Mode means fashion and Mara is coined from the great Mara, Kenya’s own international tourism export. Langat says they’re selling amazing fashion which is firmly rooted in Kenya.
Targeting urban professionals, Mode Mara works simply. Users go to the site, pick out whatever amazing design that tickles them or whatever they fancy, add it to their cart, proceeds to checkout to confirm their purchases, fills in their delivery address, pays through credit/debit and M-Pesa and await confirmation and delivery.
Mode Mara aims to make their returns by taking commission on sales and not only give designers a free networking platform but also help them sale their wares under the shop section.
“We aim to help grow the Buy African- Made by African. We believe there is a strong customer base right here in Africa with the rise in purchasing power of middle income earners,” said Helen. “We want to grow our distribution systems in order to become a serious contender in the e-commerce space in Africa. This would also enable us to stock a larger number of designers and expose the beautiful and diverse textiles and aesthetics that make up African Fashion.”
The firm recently received seed funding from Kenya’s Nailab, an incubation centre which Langat says gave them insight on what its like to run a successful African start up and gave them more confidence with going out and sharing ideas and finding solutions to real problems using technology.
Langat thinks somethings need to be fixed to see more youths creating jobs than being job seekers.
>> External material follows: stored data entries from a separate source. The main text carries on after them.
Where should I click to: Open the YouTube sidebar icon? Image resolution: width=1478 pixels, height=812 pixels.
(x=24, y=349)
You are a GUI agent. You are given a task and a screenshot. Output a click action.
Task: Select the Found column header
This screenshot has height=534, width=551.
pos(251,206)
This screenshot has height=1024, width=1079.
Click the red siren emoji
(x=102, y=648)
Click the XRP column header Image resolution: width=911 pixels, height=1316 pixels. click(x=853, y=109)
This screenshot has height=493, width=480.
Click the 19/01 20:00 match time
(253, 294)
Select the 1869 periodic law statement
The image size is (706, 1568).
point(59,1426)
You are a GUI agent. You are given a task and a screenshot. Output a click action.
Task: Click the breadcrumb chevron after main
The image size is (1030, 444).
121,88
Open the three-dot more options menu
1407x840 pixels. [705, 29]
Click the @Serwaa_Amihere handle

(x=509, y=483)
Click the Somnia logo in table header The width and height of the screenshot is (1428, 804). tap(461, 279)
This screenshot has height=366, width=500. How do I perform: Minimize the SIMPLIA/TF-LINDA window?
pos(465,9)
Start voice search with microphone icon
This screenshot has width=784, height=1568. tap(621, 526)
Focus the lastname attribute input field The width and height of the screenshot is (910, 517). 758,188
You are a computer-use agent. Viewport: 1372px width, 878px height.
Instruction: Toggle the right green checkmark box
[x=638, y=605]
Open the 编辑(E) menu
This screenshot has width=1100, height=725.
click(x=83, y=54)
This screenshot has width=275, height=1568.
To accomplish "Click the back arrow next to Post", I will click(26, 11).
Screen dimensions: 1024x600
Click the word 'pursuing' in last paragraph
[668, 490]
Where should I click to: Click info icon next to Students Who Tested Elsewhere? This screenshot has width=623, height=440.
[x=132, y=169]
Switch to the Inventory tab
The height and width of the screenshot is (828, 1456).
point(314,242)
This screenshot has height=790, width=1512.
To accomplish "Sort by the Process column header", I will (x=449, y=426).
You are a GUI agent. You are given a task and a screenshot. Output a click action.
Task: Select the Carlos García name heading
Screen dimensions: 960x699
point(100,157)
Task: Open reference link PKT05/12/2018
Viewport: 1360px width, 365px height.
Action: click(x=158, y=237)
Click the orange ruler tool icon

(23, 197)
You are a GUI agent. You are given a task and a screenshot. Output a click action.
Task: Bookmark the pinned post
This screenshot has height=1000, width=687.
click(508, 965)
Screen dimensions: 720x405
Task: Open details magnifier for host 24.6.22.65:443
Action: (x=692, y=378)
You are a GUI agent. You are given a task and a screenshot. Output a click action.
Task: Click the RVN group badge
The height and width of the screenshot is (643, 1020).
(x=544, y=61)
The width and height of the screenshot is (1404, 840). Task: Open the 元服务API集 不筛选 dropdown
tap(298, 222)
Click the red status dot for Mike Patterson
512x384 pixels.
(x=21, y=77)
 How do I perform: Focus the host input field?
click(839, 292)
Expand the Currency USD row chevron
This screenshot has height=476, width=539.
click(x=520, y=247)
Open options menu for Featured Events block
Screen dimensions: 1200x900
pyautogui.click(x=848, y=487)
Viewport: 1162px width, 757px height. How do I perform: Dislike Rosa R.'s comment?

“It starts from our education system, in my opinion. We’re taught to think in a box. That there are ten major lines of work and every Kenyan student imagines they have to fit somewhere in that line. Whether doctor, lawyer, pilot, engineer, marketer, accountant among others. The world is much wider than that- and opening the childrens perspective- giving them the opportunity to actually do what they like/are good at would be the first positive significant step in the right direction,” Langat concludes.